Work order A:
Answer these questions about the FIJI tutorial excerpt:
(i) Which box in the Subtract Background step must be left unticked?
(ii) What does the rolling ball method take into account?
(iii) Which two boxes does the excerpt say to tick under Set Measurements?
Work order B:
Continue the FIJI tutorial excerpt from the point where it stops.

Here’s our image after Gaussian blur:

processed image after applying gaussian blur to nuclei image

3 – Subtract the background. (Optional, may or may not be required)
Process -> Subtract Background…
Make sure the box marked “Light Background” is unticked. You may have to play around with the “rolling ball” size depending on the size of the features in your image. Essentially you are trying to subtract the background and make it near zero everywhere. The rolling ball method takes into account uneven background due to illumination, detector problems, etc.

Once again, here’s the result of subtracting the background from the previous image:

processed image after applying gaussian blur to nuclei image and subtracting background

4 – Set the measurements we will use later for filtering the nuclei.
Analyse -> Set Measurements …
Tick the boxes marked “Area” and “Shape Descriptors”. Then click on the “OK” button
In this step, you’re telling FIJI what measurements to make when, later on in the workflow you choose to “filter” which features to include/exclude in the counting.

[Extracted records]
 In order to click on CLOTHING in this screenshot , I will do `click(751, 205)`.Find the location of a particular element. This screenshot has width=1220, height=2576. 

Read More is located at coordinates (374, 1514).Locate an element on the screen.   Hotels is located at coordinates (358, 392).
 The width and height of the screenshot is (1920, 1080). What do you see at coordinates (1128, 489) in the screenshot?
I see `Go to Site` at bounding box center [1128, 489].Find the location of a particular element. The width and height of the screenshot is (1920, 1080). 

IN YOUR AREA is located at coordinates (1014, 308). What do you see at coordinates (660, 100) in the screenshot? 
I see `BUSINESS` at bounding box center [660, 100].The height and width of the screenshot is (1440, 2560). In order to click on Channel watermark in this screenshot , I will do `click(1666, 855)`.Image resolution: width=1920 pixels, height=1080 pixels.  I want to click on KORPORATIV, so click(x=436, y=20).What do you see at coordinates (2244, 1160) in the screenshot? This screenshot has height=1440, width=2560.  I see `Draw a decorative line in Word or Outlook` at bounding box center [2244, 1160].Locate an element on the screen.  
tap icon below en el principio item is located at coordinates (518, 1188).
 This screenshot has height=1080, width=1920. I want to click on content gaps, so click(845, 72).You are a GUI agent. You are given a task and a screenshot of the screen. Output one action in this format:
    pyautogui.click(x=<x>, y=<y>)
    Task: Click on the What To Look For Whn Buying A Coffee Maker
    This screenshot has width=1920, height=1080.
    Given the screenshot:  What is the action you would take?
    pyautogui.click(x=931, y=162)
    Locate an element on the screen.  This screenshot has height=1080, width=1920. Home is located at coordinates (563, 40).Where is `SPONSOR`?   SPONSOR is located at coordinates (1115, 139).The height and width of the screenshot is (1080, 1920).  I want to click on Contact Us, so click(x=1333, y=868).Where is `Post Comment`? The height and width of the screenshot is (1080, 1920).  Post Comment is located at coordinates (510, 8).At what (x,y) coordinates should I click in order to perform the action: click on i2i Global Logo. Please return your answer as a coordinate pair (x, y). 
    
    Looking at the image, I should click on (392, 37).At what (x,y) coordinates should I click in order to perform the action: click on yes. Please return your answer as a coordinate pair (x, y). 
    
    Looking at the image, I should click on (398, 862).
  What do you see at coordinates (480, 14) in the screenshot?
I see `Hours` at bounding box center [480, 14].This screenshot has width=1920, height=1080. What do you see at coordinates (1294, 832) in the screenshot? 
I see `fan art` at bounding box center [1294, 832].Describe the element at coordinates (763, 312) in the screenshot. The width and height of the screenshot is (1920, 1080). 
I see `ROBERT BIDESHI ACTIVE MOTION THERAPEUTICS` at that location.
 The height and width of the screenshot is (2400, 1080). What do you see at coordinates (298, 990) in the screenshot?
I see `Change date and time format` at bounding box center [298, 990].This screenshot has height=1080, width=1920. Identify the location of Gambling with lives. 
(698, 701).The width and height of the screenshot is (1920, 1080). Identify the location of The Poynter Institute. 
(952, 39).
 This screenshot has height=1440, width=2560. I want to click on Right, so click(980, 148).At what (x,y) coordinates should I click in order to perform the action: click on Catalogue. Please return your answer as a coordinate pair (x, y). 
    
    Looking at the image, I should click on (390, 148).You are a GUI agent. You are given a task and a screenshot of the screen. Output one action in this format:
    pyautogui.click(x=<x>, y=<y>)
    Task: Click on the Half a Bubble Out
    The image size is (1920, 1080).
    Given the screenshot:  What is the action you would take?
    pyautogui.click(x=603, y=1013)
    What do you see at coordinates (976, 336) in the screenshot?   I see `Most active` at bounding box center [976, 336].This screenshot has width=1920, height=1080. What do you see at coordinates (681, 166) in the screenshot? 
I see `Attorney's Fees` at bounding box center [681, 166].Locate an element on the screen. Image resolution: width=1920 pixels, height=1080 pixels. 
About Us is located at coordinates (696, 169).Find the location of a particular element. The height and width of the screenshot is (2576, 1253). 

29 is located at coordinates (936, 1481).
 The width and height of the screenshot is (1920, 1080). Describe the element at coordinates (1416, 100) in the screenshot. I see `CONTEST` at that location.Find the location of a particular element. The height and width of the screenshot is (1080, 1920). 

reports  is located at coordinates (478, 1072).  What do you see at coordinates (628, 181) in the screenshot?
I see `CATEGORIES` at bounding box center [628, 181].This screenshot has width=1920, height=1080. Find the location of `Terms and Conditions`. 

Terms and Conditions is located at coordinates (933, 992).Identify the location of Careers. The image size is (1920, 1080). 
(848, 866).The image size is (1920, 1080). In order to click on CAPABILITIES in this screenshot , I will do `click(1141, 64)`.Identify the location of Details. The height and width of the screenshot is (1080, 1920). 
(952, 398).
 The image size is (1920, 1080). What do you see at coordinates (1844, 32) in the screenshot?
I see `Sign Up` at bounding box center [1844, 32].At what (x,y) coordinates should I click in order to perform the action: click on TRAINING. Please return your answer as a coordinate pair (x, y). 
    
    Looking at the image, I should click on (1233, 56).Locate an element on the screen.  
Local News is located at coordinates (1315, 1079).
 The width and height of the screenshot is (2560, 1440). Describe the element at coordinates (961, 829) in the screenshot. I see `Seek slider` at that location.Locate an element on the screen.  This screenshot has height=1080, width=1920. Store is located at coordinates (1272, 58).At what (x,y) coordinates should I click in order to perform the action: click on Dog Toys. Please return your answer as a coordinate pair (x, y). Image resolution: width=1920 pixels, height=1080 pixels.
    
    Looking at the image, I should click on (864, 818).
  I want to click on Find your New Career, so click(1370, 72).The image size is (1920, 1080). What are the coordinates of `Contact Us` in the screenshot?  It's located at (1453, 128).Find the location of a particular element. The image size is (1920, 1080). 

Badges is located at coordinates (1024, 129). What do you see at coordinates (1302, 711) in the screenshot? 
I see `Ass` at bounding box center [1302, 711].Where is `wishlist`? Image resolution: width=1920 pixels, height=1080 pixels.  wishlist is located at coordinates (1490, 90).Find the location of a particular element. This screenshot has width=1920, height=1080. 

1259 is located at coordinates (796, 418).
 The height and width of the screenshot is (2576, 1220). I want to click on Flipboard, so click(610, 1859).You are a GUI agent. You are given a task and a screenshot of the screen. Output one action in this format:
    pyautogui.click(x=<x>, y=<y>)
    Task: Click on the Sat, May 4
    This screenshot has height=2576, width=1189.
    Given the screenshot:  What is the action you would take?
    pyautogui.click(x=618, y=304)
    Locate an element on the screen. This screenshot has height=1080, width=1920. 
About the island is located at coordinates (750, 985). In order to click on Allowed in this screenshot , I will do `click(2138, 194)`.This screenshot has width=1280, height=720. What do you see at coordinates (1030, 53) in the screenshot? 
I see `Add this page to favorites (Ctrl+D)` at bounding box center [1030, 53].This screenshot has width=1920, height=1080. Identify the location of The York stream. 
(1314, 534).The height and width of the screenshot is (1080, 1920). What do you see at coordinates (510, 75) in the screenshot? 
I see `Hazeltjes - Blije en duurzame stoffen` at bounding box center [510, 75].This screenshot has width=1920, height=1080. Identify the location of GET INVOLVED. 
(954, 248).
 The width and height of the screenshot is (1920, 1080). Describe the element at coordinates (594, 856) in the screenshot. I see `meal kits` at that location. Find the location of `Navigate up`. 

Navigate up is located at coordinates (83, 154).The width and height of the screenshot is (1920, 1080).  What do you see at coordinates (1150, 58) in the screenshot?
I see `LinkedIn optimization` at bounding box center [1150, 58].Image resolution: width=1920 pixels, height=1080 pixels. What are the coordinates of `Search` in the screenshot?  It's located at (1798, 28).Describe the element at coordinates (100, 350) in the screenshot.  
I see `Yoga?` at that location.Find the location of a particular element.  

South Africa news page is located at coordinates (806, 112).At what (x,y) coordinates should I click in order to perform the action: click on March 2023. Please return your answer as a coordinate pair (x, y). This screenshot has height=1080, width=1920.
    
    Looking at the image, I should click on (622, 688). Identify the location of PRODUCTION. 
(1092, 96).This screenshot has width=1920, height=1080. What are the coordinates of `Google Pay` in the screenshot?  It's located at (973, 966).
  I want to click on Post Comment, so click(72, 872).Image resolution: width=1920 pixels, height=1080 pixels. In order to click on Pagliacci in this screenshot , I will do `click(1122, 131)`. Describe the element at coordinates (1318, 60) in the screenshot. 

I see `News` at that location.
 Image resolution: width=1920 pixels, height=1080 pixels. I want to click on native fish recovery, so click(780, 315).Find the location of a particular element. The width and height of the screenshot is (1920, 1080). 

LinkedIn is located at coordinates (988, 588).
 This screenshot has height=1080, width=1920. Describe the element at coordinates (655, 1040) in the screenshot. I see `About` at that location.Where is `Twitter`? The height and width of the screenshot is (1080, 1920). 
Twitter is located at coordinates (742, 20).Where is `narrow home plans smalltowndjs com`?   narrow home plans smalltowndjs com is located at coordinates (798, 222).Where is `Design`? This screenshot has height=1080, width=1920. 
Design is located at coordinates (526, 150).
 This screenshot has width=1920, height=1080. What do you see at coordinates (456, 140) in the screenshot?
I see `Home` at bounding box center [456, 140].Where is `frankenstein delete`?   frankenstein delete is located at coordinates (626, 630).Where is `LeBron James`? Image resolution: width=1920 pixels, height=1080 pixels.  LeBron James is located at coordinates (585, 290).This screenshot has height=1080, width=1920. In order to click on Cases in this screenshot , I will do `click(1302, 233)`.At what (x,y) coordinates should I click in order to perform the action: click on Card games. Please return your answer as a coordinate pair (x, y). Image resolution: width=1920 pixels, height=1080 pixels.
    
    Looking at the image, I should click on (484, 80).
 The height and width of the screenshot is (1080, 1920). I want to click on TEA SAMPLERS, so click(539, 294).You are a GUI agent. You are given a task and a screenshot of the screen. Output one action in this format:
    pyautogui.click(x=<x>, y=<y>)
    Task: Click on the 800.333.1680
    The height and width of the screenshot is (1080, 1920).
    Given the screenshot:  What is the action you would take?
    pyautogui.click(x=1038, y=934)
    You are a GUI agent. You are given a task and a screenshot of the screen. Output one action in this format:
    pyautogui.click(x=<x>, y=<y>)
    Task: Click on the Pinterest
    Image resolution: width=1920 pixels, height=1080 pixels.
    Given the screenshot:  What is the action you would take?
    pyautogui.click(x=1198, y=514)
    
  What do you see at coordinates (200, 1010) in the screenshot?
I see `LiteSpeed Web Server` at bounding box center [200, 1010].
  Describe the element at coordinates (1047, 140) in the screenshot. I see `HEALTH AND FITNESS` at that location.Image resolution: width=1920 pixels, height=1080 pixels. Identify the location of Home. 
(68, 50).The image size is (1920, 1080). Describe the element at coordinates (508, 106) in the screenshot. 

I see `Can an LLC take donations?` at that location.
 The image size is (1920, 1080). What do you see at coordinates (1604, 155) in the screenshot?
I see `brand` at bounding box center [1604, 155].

Final answer A:
(i) The box marked "Light Background."
(ii) Uneven background due to illumination, detector problems, etc.
(iii) "Area" and "Shape Descriptors."

Final answer B:
FIJI set measurements window

5 – Threshold your image.
Image -> Adjust -> Threshold…
In this case, make sure that the box labelled “Dark Background” is ticked. Adjust the sliders so that your features are red coloured, but the rest of the image is not. This is often not possible to achieve perfectly. Don’t worry, we can change this if things go wrong, or adjust other parameters later in the analysis to take this into account. Click on the “Apply” button. This will replace your grayscale image with an “8-bit binary image”. All the “red” pixels will be converted to a value of “255” while all the non red pixels will be given a value of “0”.

Processed image - Binary image after processing as in steps 1, 2, 3

6 – Fill in any holes in the nuclei.
Proess -> Binary -> Fill Holes
The next step will not work properly unless your nuclei are without any holes. A few of mine had areas which were below the threshold and so were not counted as part of the “object”, i.e. the nucleus. We can easily get rid of these holes by performing a binary operation to fill the holes in.

Binary Image - morphological processed to fill holes

6 – Separate “Touching” nuclei.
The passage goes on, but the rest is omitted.